Selon Sandrine Mourey, "la politique gouvernementale privilégierait les exonérations de charges pour les entreprises et ne prendrait pas de vraies mesures contraignantes suivies de sanctions, si les employeurs ne faisaient rien pour garder ou recruter les séniors de plus de cinquante ans. Éric Woerth nous dit que le report de l'âge légal va mécaniquement changer les stratégies des DRH des entreprises. Il va falloir nous expliquer ce mécanisme alors que les entreprises continuent massivement à licencier. Aucune pénalité en vue pour les mauvais employeurs si ce n'est de nouvelles exonérations pour les entreprises. C'est quand même trente milliards d'euros par an qui échappent aux cotisations ! Ces exonérations doivent soit-disant servir à l'emploi et aux salaires.


Il n'y a pas une vraie politique contraignante permettant au salarié de se maintenir dans l'emploi. De plus, lorsque l'on voit comment va être traitée l'invalidité !... Car souvent les séniors, les plus de cinquante ans, sont virés de l'entreprise ou sont contraints d'en partir parce que l'entreprise n'investit pas sur les postes de travail ou dans la formation. Dans le projet gouvernemental, on va voir que les salariés auront peut-être le droit de partir à 60 ans avec un taux d'invalidité de 20%, c'est lourd. A part ça, qu'est-ce qui va contraindre les entreprises à garder les séniors ? Rien !"


Trop cher et sur-qualifié


Frédéric, 54 ans, cadre dirigeant dans un grand groupe équipementier automobile, a été licencié économiquement en 2009. Toujours demandeur d'emploi, il a essuyé de nombreuses réponses négatives : "A chaque fois, le motif était lié au coût : trop cher ! Pourtant, en terme de salaire, je n'avais pas d'exigences particulières, mes prétentions étaient à hauteur du prix du marché. Il m'arrivait également de présenter un CV en-dessous de la réalité. Le paradoxe est que, si vous revoyez vos prétentions salariales à la baisse, cela pourra être considéré comme suspect par les RH. Ces derniers pourront considérer que vous ne souhaitez pas vous inscrire dans la durée et que vous envisagez déjà de trouver un poste plus important ailleurs et plus tard. Recruter un sénior au chômage peut paraitre intéressant pour le coût mais il y a deux politiques pour les chasseurs de tête : soit vous êtes au chômage et êtes considéré comme bon marché, soit vous êtes en activité et vous vous faites débaucher mais vous coûtez cher. Aussi, mon dernier intitulé était "directeur général" et je ne faisais apparaître sur mon CV que "responsable de division", un poste moindre. En plus de coûter cher, on craint d'être sur-qualifié."

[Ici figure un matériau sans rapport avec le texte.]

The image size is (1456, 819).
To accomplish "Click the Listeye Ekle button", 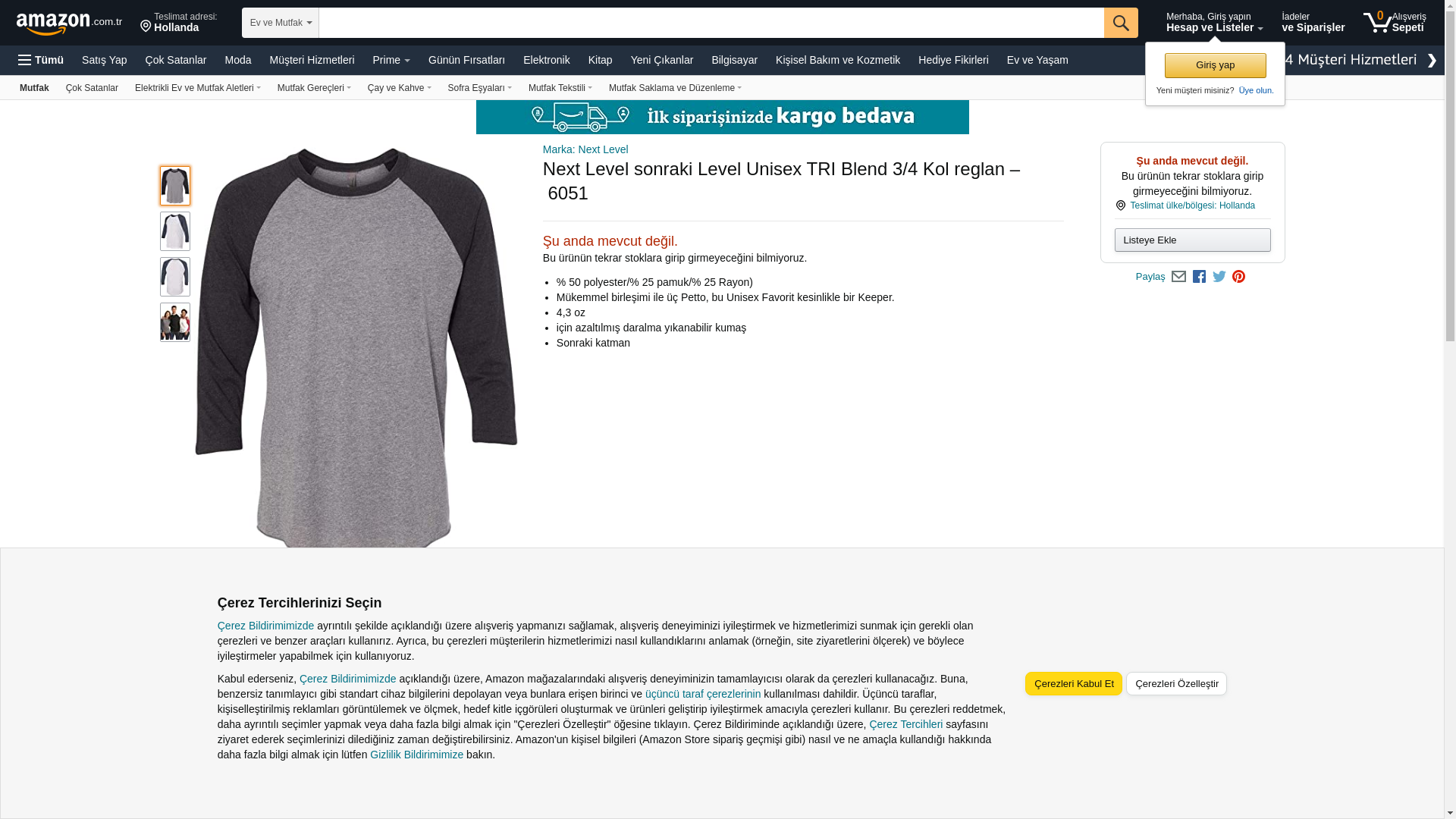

Problème de représentation


Emmanuel Boulay, secrétaire général du syndicat patronal des PME PMI, la CGPME de Bourgogne, en charge de toutes les questions emploi et formation, estime que la réforme des retraites n'aura aucun impact sur le chômage des séniors : "Cette réforme ne va rigoureusement rien changer. Ce n'est pas par décret que l'on dit qu'un sénior : "Va au travail ou pas!". Il n'y a pas de lien ; soit il y a du travail, soit il n'y en a pas. C'est un problème de société dans sa globalité. Ce n'est pas la peine non plus de stigmatiser ni les entreprises, ni les séniors, ni les syndicats de salariés. On a autant de cas particuliers que d'entreprises en ce qui concerne les PME. Bien que l'Etat souhaite nous mettre des syndicats de salariés dans les entreprises de moins de onze salariés, la première solution est de connaître les collaborateurs et de gérer les compétences au cas par cas."


Selon le secrétaire général de la CGPME de Bourgogne, il s'agit d'un problème de représentation qui devient un problème de société puisque l'entreprise est elle-même un acteur de la société. Il revient sur les licenciements groupés opérés par tranche d'âge dans les grandes entreprises : "C'est cela qui a fait du mal aux séniors en plus du fait qu'ils coûtaient trop cher. Il faudrait que dans toutes les entreprises, on adopte un principe simple de gestion des compétences sans stigmatiser personne. Ce n'est pas parce que le jeune est inexpérimenté qu'il n'a pas le droit de démarrer et ce n'est pas parce que le sénior est expérimenté et reçoit un salaire plus important, qu'il n'a pas le droit de rester à son poste. Il faut comparer son salaire avec la productivité réelle, avec ce qu'il peut apprendre aux jeunes qui sont dans l'entreprise. Ce sont les mesures à la hache dans les grandes entreprises, qui ont fait du mal, sans tenir compte des réalités humaines."

Spirale infernale


Quant à lui, Édouard Guerreiro, secrétaire général de l'Union départementale des syndicats de Force Ouvrière de Côte-d'Or (UDFO) pense que les séniors redeviennent des variables d'ajustement dans l'entreprise : "Lorsqu'il y a des difficultés au sein de l'entreprise, ce sont les premiers qui sont licenciés et ce sont ceux aussi avec lesquelles on négocie des départs."


"Il y a quelques années, nous revendiquions le départ à la retraite des salariés dans la branche du bâtiment et les travaux publics à 55 ans. Pourquoi ? Parce qu'il n'y avait qu'entre 40 et 45% de ces salariés qui arrivaient à l'âge de la retraite. Le reste, c'est-à-dire entre 60 et 65%, étaient soit malades soit au chômage suite à des accidents. Il faut arrêter de détruire l'emploi dans ce pays ! Aujourd'hui, justement dans le bâtiment et les travaux publics, on va supprimer de l'emploi parce qu'il y a moins de commandes dans les communes ; pourquoi ? Parce qu'on réduit les budgets ! C'est une mécanique sans fin que l'on est en train de mettre en place, qui va nous porter préjudice à tous. Lorsqu'il n'y a plus de commandes, dans cette branche, les routes, les grands projets, que fait-on ? C'est tout un secteur qui s'effondre. Les premiers qui en pâtissent sont les jeunes et les séniors."

* Chômage : Chiffres Pôle Emploi - Emploi des séniors
Dijon : Janvier 2009 : 21207 ; Mars 2010 : 25221 ; Progression sur 15 mois : 18,9% / Séniors : Janvier 2009 : 3406 ; Mars 2010 : 4191 ; Progression sur 15 mois : 20,3%.
Côte-d'Or : Janvier 2009 : 29076 ; Mars 2010 : 34456 ; Progression sur 15 mois : 18,5% / Séniors : Janvier 2009 : 4950 ; Mars 2010 : 6066 ; Progression sur 15 mois : 22,5%.
Bourgogne : Janvier 2009 : 92538 ; Mars 2010 : 109233 ; Progression sur 15 mois : 18,0% / Séniors : Janvier 2009 : 16744 ; Mars 2010 : 20639 ; Progression sur 15 mois : 23,3%.